The critique of overly positive, deterministic models of architecture and city planning in the latter 20th century, alongside the emergence of urban design, saw urbanists of all stripes adopt new, empirical bases for their work. A new empirical urbanism has emerged over the past two generations, drawing habits of mind and methods of observation from the natural and social sciences, and making use of emerging forms of statistical and visual analysis. Seemingly steeped in the observation, systematic documentation, and artful analysis of the city, as given, this new empiricism understands cities and other urbanized territories as existing phenomena whose complex geographic, socioeconomic, morphological and historical dimensions must be understood as a precondition to any designed intervention.
For our purposes, Empirical Urbanism is a framework for revealing the sometimes hidden philosophical assumptions, and design alibis among a diverse group of urban theories and practices that while often thought to represent opposing ideologies, share an empirical approach. The most influential among these include Jane Jacobs elevation of the ad hoc, mercantile city in the Death and Life of the Great American City, Robert Venturi and Denise Scott-Brown’s “Learning from…” Las Vegas and Levittown studies, Ian McHarg’s ecological mapping in Design with Nature, Rem Koolhaas’s “Retroactive Manifesto” for Manhattan and all of the more recent hyphenated urbanisms, including the “New”, “Everyday”, and “Landscape” Urbanism. Other, newer theories and practices, such as those that work within a market-driven analysis of urban development, or that use data as a basis for civic engagement, have yet to be as formally defined.
Today, facing new economic, environmental, and cultural challenges, there are intimations of an urban practice that foregrounds systemic design thinking, the instrumentality of data, and the agency of big picture planning. This symposium will interrogate this trend, and ask how urbanism as an art and a set of practices may gain from more explicitly deciphering the relationship between the ways we characterize the past and present city, with how we go about projecting alternate futures.
Our title notwithstanding, we do not imagine an end to empirical urban research. Rather, the discussion and debates we hope to sponsor have the aim of repositioning observation-based practice, and airing new approaches to seeing and designing the city.
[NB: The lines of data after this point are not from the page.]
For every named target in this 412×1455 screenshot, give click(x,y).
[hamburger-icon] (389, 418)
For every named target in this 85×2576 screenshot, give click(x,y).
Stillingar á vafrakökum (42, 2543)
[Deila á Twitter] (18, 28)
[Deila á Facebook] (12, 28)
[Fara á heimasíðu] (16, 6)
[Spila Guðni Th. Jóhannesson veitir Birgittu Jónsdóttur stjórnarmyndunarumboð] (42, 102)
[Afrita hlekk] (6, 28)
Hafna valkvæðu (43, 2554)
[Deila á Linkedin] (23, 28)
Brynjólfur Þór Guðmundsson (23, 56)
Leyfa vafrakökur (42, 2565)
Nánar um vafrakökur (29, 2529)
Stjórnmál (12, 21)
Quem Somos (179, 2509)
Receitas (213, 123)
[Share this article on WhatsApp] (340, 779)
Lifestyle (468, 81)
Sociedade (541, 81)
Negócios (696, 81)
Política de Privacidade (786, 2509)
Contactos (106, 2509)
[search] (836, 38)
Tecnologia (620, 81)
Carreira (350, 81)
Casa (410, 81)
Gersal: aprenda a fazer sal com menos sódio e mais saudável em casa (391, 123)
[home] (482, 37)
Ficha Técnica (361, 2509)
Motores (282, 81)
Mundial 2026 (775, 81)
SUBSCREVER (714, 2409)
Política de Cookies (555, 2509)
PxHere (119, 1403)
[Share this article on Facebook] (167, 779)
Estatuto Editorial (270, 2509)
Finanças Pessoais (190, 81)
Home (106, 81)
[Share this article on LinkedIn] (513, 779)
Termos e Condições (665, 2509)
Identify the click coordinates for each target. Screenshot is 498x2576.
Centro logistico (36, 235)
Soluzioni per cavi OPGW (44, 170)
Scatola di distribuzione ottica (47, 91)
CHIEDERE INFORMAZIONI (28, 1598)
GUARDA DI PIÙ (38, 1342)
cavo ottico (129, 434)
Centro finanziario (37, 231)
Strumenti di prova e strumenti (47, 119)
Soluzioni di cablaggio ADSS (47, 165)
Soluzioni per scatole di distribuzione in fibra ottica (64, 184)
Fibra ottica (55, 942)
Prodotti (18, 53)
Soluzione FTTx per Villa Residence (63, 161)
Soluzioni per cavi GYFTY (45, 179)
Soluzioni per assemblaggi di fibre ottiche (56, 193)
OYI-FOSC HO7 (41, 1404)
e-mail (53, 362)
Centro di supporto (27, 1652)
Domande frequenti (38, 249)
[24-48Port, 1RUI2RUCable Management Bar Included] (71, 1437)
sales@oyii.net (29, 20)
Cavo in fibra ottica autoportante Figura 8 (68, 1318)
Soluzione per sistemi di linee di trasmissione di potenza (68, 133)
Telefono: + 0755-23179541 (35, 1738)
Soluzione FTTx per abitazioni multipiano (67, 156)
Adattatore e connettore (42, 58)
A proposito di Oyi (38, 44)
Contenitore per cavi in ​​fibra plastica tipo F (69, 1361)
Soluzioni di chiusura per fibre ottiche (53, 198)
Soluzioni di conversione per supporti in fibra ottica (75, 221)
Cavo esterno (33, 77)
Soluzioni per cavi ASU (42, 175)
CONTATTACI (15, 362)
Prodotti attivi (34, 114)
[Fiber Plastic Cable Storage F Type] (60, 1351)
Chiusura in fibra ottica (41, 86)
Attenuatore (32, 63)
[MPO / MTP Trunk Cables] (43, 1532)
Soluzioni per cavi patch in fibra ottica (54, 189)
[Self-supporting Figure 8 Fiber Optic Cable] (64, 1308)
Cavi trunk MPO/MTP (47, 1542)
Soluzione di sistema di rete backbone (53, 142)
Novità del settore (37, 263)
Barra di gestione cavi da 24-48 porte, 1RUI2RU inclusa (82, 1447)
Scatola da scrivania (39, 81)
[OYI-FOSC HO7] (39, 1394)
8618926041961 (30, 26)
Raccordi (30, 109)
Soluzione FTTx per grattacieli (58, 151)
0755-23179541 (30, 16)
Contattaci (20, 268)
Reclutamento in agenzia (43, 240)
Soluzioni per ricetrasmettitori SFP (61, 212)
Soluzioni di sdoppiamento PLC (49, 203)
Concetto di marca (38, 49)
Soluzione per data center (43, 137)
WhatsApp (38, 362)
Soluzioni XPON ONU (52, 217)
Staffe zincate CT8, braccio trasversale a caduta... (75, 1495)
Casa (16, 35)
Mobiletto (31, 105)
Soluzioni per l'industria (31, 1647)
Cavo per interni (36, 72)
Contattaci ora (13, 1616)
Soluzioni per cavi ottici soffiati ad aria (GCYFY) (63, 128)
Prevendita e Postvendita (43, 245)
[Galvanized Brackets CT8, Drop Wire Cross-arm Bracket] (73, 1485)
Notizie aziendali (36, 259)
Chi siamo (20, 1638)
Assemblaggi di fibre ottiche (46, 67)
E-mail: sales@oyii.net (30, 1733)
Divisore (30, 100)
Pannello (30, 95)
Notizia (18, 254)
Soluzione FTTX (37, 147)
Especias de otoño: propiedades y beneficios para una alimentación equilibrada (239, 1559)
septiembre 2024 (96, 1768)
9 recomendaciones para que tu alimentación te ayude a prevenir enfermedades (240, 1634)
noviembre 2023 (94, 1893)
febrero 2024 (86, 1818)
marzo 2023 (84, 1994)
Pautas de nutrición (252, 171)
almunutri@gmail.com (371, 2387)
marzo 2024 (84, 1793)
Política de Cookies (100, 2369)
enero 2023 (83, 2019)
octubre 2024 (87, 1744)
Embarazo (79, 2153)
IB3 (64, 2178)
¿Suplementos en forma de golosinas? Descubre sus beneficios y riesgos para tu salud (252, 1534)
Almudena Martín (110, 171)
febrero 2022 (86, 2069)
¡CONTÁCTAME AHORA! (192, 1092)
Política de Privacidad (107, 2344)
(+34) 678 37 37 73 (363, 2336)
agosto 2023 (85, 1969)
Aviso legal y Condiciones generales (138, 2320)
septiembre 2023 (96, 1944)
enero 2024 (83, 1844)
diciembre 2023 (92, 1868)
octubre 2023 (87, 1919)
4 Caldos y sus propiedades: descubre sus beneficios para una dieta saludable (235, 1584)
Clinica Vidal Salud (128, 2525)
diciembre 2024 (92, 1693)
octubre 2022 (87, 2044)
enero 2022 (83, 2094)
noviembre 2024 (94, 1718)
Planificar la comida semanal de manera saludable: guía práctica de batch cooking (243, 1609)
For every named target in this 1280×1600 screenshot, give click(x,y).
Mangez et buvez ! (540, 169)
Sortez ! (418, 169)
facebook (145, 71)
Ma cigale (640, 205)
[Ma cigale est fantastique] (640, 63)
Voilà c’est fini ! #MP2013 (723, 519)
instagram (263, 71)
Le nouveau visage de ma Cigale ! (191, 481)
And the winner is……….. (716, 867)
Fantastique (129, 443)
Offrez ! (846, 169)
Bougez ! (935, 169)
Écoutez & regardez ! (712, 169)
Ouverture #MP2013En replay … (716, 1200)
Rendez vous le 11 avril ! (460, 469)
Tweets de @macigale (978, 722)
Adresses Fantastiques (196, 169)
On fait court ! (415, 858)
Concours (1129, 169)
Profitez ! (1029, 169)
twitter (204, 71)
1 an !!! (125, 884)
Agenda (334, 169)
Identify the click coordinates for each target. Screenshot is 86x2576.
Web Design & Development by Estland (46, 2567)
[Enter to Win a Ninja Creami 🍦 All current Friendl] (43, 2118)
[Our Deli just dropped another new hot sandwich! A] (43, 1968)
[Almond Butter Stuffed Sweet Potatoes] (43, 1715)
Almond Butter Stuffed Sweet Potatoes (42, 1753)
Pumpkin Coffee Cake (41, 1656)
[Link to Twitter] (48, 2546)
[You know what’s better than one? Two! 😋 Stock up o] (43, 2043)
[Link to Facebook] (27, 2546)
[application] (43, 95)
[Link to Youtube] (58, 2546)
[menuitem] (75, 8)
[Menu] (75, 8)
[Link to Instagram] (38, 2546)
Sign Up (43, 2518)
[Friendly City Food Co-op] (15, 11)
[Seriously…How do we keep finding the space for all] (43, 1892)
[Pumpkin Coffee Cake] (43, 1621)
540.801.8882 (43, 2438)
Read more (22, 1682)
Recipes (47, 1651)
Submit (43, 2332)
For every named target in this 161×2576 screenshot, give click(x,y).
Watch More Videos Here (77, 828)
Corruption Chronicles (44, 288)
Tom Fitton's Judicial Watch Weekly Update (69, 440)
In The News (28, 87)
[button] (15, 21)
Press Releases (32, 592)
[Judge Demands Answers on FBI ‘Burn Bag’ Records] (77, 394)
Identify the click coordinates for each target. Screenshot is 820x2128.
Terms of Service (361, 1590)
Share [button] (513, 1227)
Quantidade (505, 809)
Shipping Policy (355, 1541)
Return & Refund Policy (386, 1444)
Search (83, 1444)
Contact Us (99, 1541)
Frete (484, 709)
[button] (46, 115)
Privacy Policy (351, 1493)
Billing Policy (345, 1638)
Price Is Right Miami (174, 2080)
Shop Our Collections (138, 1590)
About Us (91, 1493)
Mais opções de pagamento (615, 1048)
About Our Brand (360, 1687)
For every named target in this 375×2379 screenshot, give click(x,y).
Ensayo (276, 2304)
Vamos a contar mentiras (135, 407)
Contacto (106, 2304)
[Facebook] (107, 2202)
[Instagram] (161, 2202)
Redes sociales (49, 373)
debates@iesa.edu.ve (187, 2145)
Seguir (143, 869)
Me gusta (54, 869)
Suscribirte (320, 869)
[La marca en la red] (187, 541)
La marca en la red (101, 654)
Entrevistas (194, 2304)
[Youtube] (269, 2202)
To this end, we will cast a critical eye toward how, for example, fictionalized accounts of the ordinary city, mapping as a mode of composition, the bias and biasing of data, the use and misuse of history, and the leveraging of the marketplace and real-estate exchange, can all be understood as strategies that may require empirical grounding, but also bring more subjective values, differing modes of judgment, and creative impulses into play.